Secondo il religioso ebreo il governo di Tel Aviv dovrebbe insistere per la liberazione dei rapiti e dare la speranza, ma il primo ministro sembra essere più interessato agli accordi di coalizione, al sostegno dei partiti di estrema destra che finirebbero per abbandonarlo se fa concessioni. «Combattere Hamas fino alla fine» ha aggiunto il rabbino «anche sulla pelle degli ostaggi stessi per l’estrema destra è parte della propria ideologia, ma per Netanyahu è sopravvivenza politica».
Da qui le proteste di piazza nella capitale israeliana e in altre città dopo la notizia della morte di altri sei ostaggi, che secondo fonti palestinesi sarebbero stati uccisi all’interno dei tunnel di Gaza dagli stessi soldati di Israele. Per sensibilizzare l’esecutivo diverse strade e vie di collegamento in tutto il Paese sono state bloccate dallo sciopero generale indetto da diverse associazioni e parte della popolazione con la richiesta di giungere ad un accordo con i paramilitari del movimento estremista che controlla la Striscia.

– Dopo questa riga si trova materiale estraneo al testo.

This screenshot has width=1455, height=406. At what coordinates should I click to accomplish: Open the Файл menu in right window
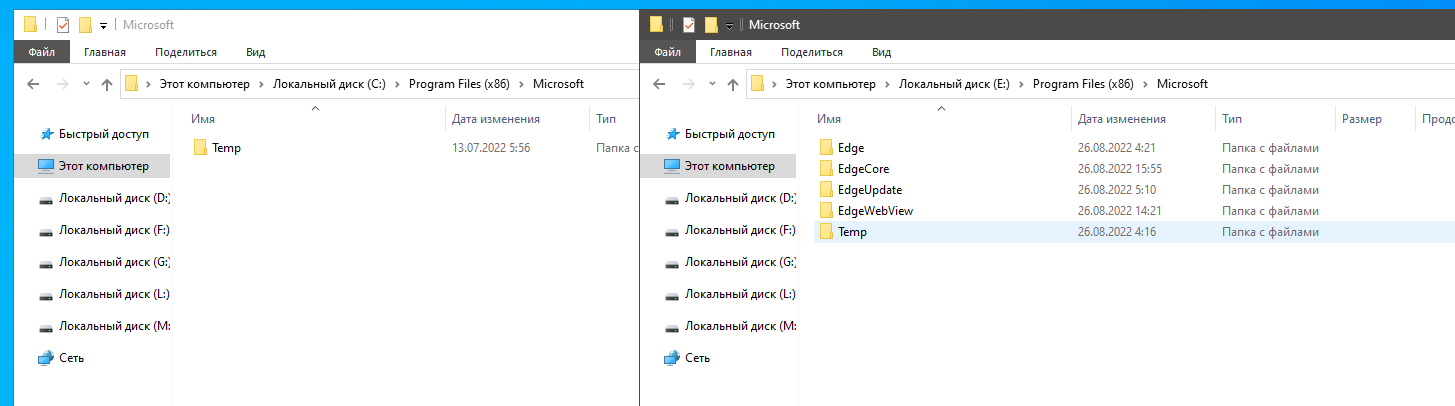click(x=667, y=52)
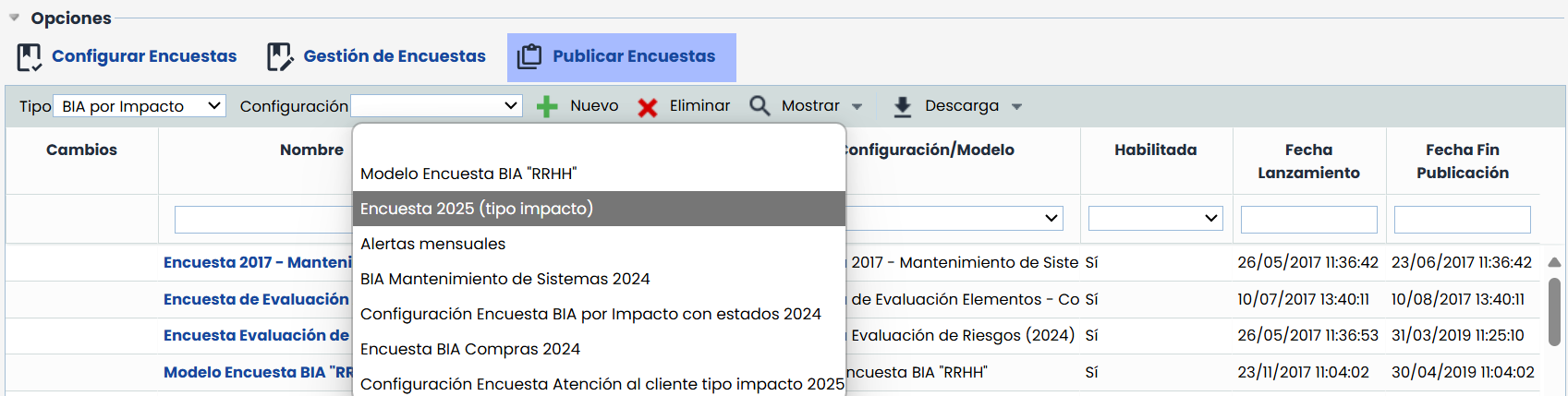Select Encuesta 2025 (tipo impacto) option

click(598, 209)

A indire la protesta di massa, fra le più imponenti dell’ultimo anno, il potente gruppo sindacale Histadrut, fra quelli con maggiore seguito nel Paese, mentre il governo sta studiando azioni legali contro i cittadini in piazza accusati di interruzione di pubblico servizio.
«Sembra chiaro» ha sottolineato Jeremy Milgrom «che la decisione del governo di non negoziare, ma di continuare a usare l’esercito per cercare di sconfiggere Hamas è costata la vita di molti israeliani. La domanda è se possiamo credere all’esecutivo e gli ostaggi siano stati davvero uccisi da Hamas, o dai soldati che si stavano avvicinando nel tentativo di liberarli, vittime del fuoco amico. Già in passato» ha osservato il rabbino «è capitato che militari abbiano ucciso, seppur non intenzionalmente, degli ostaggi per un uso eccessivo della forza».
L’intransigenza del Governo Netanyahu e dei partiti che lo sostengono sarebbe motivata dal timore che la nascita di uno stato palestinese finirebbe per rendere meno liberi e meno sicuri gli israeliani. Da qui una escalation del conflitto che ormai non riguarda più solo Gaza, ma interessa la Cisgiordania, che una parte dell’esecutivo, come il ministro delle Finanze Bezalel Smotrich, ritiene parte integrante di Israele, da cui i palestinesi devono essere cacciati per fare spazio ai coloni.
Purtroppo la posizione del rabbino e della organizzazione non governativa Rabbis for Human Rights sembra essere ancora minoritaria in Israele, dove la maggior parte della popolazione chiede sì la liberazione degli ostaggi, ma sostiene anche la prosecuzione della guerra senza opporsi alla sottomissione dei palestinesi di Gaza e del West Bank.